■ Directions ■
Nothing but the lines from the one containing "Toggle Snímek obrazovky" through the end of the data should be output, each reproduced exactly.

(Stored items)
####################
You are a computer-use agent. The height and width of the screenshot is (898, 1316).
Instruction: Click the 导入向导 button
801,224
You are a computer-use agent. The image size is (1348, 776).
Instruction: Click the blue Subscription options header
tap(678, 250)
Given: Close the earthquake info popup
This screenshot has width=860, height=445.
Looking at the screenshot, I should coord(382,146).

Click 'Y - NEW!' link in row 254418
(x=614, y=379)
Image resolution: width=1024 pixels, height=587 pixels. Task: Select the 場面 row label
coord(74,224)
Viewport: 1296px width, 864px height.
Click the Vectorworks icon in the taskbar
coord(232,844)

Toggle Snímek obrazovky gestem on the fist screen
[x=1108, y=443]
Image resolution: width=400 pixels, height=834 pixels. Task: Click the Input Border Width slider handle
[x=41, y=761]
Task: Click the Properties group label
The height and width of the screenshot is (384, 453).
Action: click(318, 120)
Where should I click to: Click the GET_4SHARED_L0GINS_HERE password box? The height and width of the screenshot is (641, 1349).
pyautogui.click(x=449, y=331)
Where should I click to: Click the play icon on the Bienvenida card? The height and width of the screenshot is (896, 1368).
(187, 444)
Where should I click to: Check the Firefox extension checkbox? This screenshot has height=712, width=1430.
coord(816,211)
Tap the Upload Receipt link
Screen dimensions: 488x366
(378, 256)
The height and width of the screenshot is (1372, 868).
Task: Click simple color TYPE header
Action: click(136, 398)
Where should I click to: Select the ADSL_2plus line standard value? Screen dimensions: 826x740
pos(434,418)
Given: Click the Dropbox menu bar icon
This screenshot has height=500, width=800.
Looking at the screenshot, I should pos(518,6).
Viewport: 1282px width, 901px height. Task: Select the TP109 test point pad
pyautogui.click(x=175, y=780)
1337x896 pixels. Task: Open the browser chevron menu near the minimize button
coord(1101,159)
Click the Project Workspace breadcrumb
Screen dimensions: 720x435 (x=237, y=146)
####################
■ Written answer ■
Toggle Snímek obrazovky gestem on the fist screen
[x=1108, y=443]
Image resolution: width=400 pixels, height=834 pixels. Task: Click the Input Border Width slider handle
[x=41, y=761]
Task: Click the Properties group label
The height and width of the screenshot is (384, 453).
Action: click(318, 120)
Where should I click to: Click the GET_4SHARED_L0GINS_HERE password box? The height and width of the screenshot is (641, 1349).
pyautogui.click(x=449, y=331)
Where should I click to: Click the play icon on the Bienvenida card? The height and width of the screenshot is (896, 1368).
(187, 444)
Where should I click to: Check the Firefox extension checkbox? This screenshot has height=712, width=1430.
coord(816,211)
Tap the Upload Receipt link
Screen dimensions: 488x366
(378, 256)
The height and width of the screenshot is (1372, 868).
Task: Click simple color TYPE header
Action: click(136, 398)
Where should I click to: Select the ADSL_2plus line standard value? Screen dimensions: 826x740
pos(434,418)
Given: Click the Dropbox menu bar icon
This screenshot has height=500, width=800.
Looking at the screenshot, I should pos(518,6).
Viewport: 1282px width, 901px height. Task: Select the TP109 test point pad
pyautogui.click(x=175, y=780)
1337x896 pixels. Task: Open the browser chevron menu near the minimize button
coord(1101,159)
Click the Project Workspace breadcrumb
Screen dimensions: 720x435 (x=237, y=146)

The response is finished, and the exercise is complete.